Parution. Donne-moi de tes nouvelles

L’étrange affaire du pantalon de Dassoukine est le dernier recueil de nouvelles de Fouad Laroui, publié aux éditions Julliard. Un univers surréaliste et caustique, entre l’Europe et le Maroc, servi par un style décapant et une verve à toute épreuve.

 

Panique à bord. Dassoukine est un délégué marocain fraîchement débarqué à Bruxelles pour obtenir du blé bon marché de l’Europe et qui se fait voler son pantalon à l’hôtel, la veille de sa réunion avec la Commission européenne.
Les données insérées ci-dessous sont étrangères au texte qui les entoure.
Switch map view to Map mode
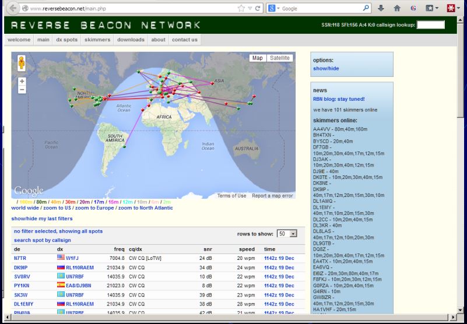Viewport: 467px width, 324px height. 257,58
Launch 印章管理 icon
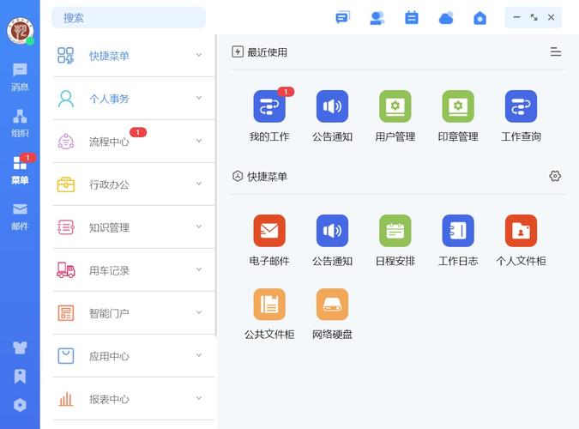 (458, 107)
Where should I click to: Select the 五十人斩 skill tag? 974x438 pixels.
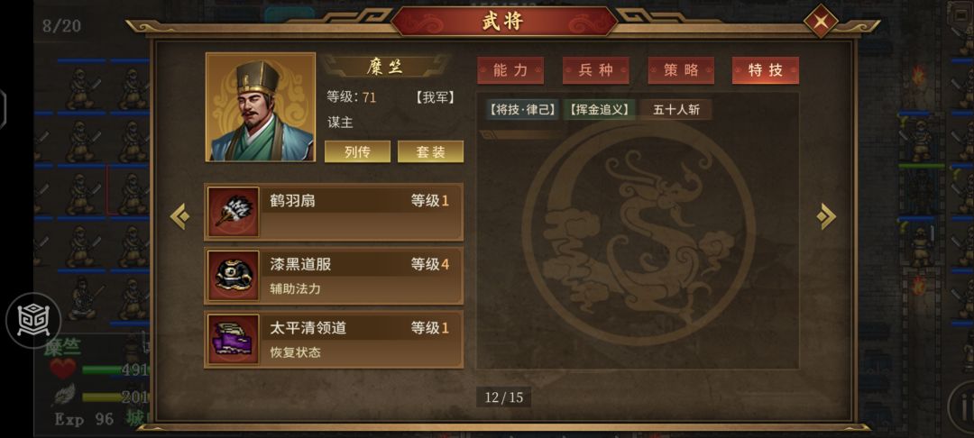tap(676, 110)

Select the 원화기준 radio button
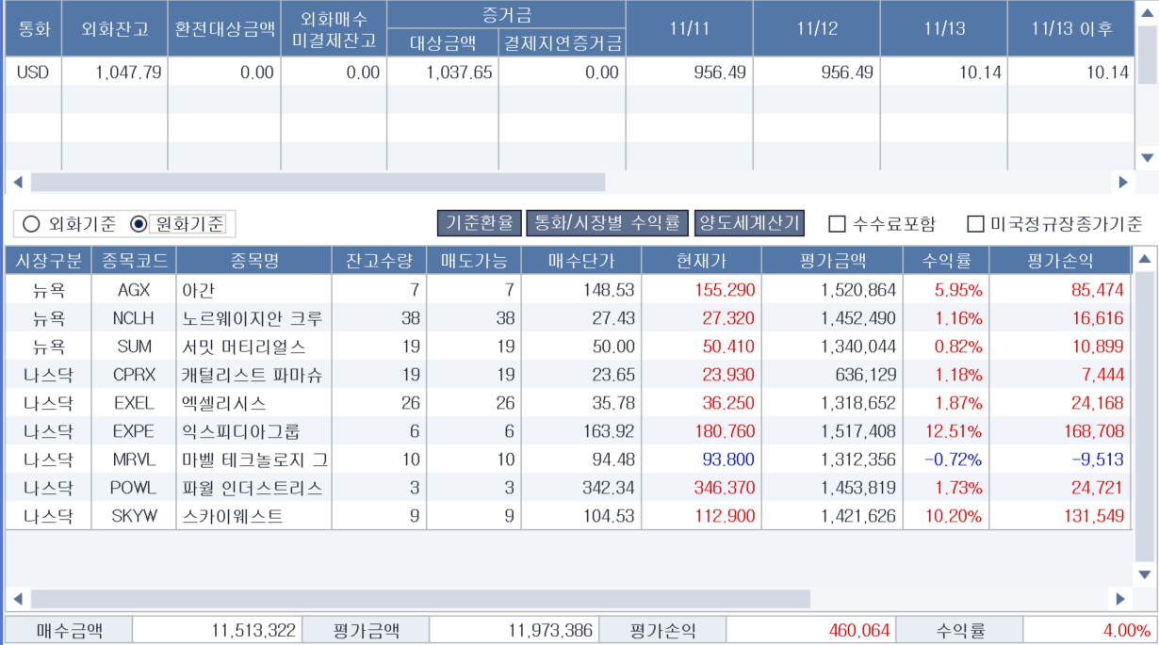pos(139,224)
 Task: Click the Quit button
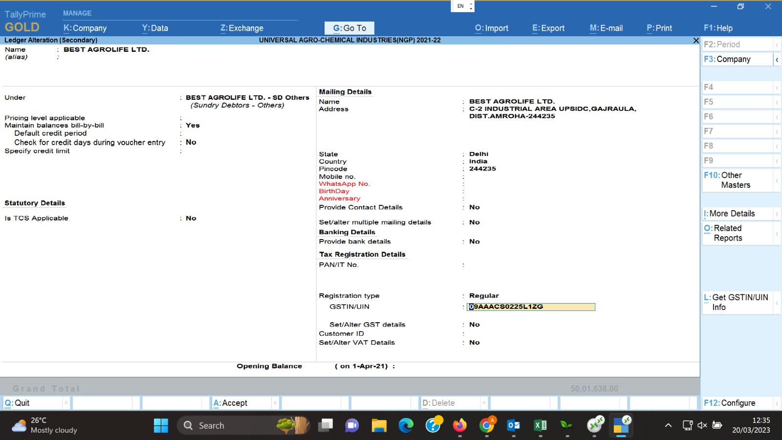pyautogui.click(x=18, y=403)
Comment aller plaider la cause du Maroc en caleçon ? Tout est fermé à cette heure matinale et il atterrit chez le fripier où le seul pantalon à sa taille est “un pantalon de golf, l’œuvre d’un tailleur fou, le harnachement d’un clown”, un vêtement aux couleurs fanées, “du jaune, du caca d’oie, du vert évanescent, de la terre d’ombre brûlée, des losanges rouges en surimpression”, avec lequel il va se présenter devant le comité, qui aura finalement pitié de lui et lui donnera le blé gratuitement, au titre de l’aide aux pays du Tiers-Monde.

 

 

Humour caustique

 

Ainsi commence le dernier recueil de nouvelles de Fouad Laroui, récemment publié aux éditions Julliard. Une série de neuf histoires rocambolesques toutes plus insolites les unes que les autres, au rythme changeant et aux personnages attachants, fidèle à la verve et l’humour caustique de Méfiez-vous des parachutistes (Editions Julliard, 1999), avec des anti-héros tombés du ciel ou croisés dans la rue, mis en scène dans des situations burlesques et à travers des dialogues kafkaïens, les uns à la recherche de leur identité, les autres en quête de sens, d’amour ou de répit.

 

Dans un style virevoltant et lunatique, chaque nouvelle suit son propre tempo, permettant à Fouad Laroui de faire la démonstration de son talent de narrateur aux multiples tours dans sa poche, entre envolées lyriques, philosophie profonde et langage parlé. Ainsi, Dislocation revient avec gravité sur la condition de l’émigré : “Que serait, se demanda-t-il, un monde où tout serait étranger?”, tout en étant écrite de manière à ce que le même paragraphe soit repris en boucle jusqu’à sa dernière version, qui livre enfin l’histoire en entier. Tandis que Ce qui ne s’est pas dit à Bruxelles raconte avec sensibilité et pudeur la tentative de séparation avortée d’un couple mixte, elle professeure de littérature parisienne et lui notable néerlandais, qui se retrouvent à Bruxelles, “drôle d’endroit pour une rencontre”, pour mettre fin à leur relation. Enfin, la dernière, intitulée La nuit d’avant, dresse le portrait sans concession d’une démocratie impossible dans la société patriarcale : “Père… et ma liberté ?”

 

Si la plupart des nouvelles se passent en Europe, Fouad Laroui n’oublie jamais le Maroc, toujours présent entre les lignes, et chaque texte est un message pour dire les paradoxes qui bordent les deux rives, dans un face-à-face souvent décalé où les personnages se parlent sans se comprendre et vivent en désharmonie avec humour, parfois avec tendresse et toujours avec un fin cynisme, caché derrière les traits exagérés et les circonstances cocasses décrites par l’auteur.

 

L’étrange affaire du pantalon de Dassoukine est le cinquième recueil de Fouad Laroui, en parallèle avec plusieurs romans déjà à son actif, des essais, de la poésie, des pièces de théâtre et des chroniques. “J’écris mes nouvelles au fur et à mesure, à côté de mes autres travaux. Quand j’ai une idée qui me semble valable, je la creuse puis je la gare quelque part et je me remets à l’écriture du roman en cours”, explique l’auteur. Une forme de pause dans une carrière florissante d’écrivain, de professeur et d’historien qui ne s’accorde jamais de pause : “En fait, je suis très souvent seul et quand je suis seul, je ne sais faire qu’une chose : travailler, c’est-à-dire lire ou écrire. J’aimerais bien être comme ces héros d’Albert Cossery qui sont capables de passer une journée allongés sur un seddari à ne strictement rien faire. Mais c’est au-dessus de mes forces.” Tant mieux pour nous.